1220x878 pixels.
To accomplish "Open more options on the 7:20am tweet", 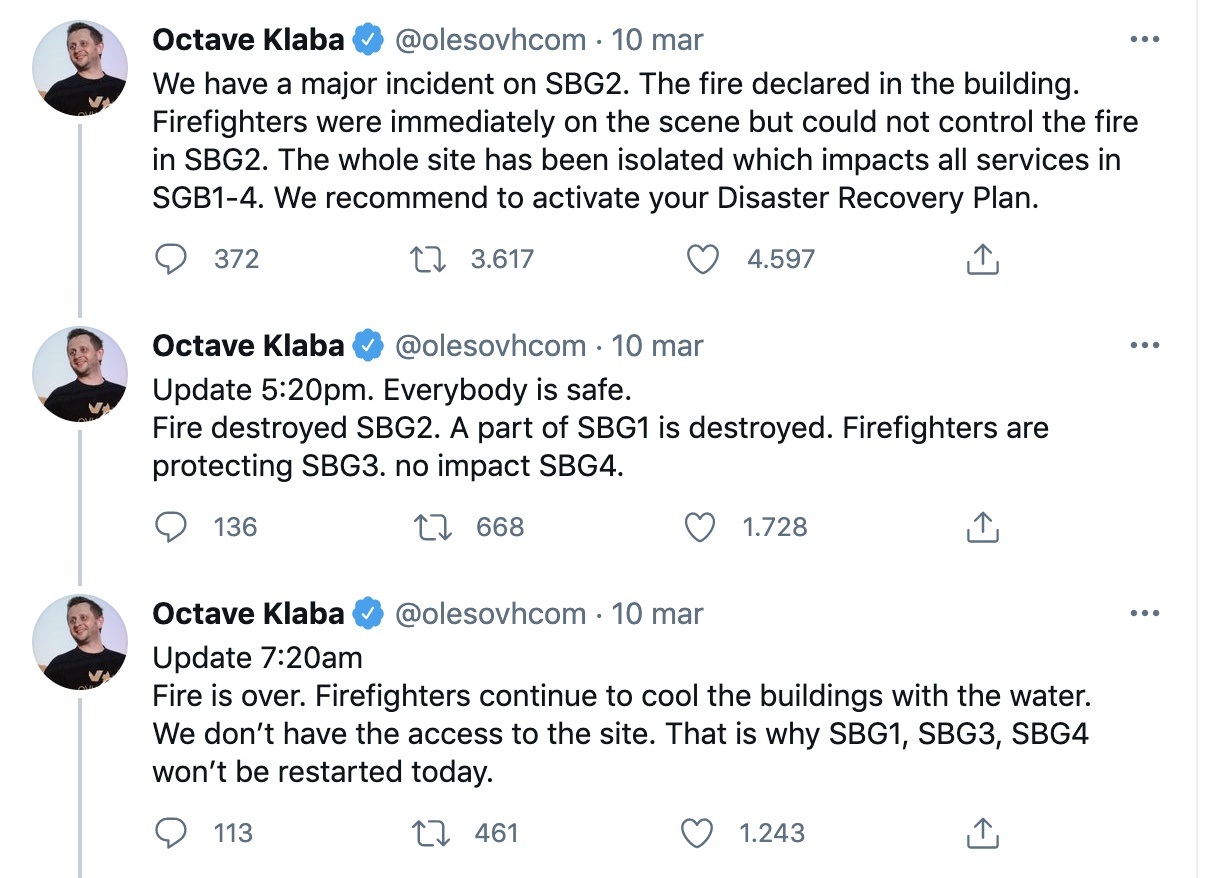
_ _ _
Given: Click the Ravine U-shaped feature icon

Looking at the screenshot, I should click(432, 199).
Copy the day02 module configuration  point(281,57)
_ _ _
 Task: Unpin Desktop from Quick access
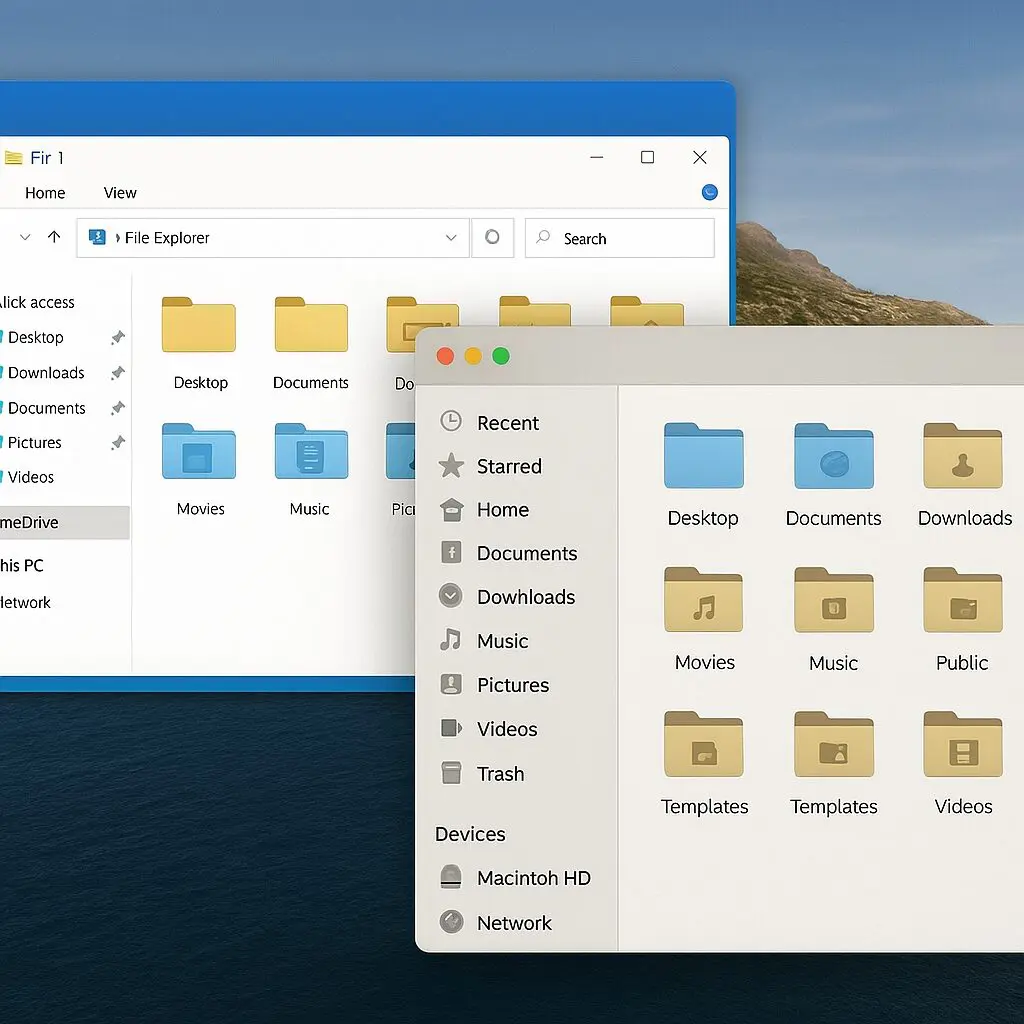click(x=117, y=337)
_ _ _
» INSTRUCTION
Can you write out again, word for word, the rows beginning with the line that contains "1220x878 pixels." and running through the line that contains "more options on", with the picture left out?

» FINISHED EXERCISE
1220x878 pixels.
To accomplish "Open more options on the 7:20am tweet", 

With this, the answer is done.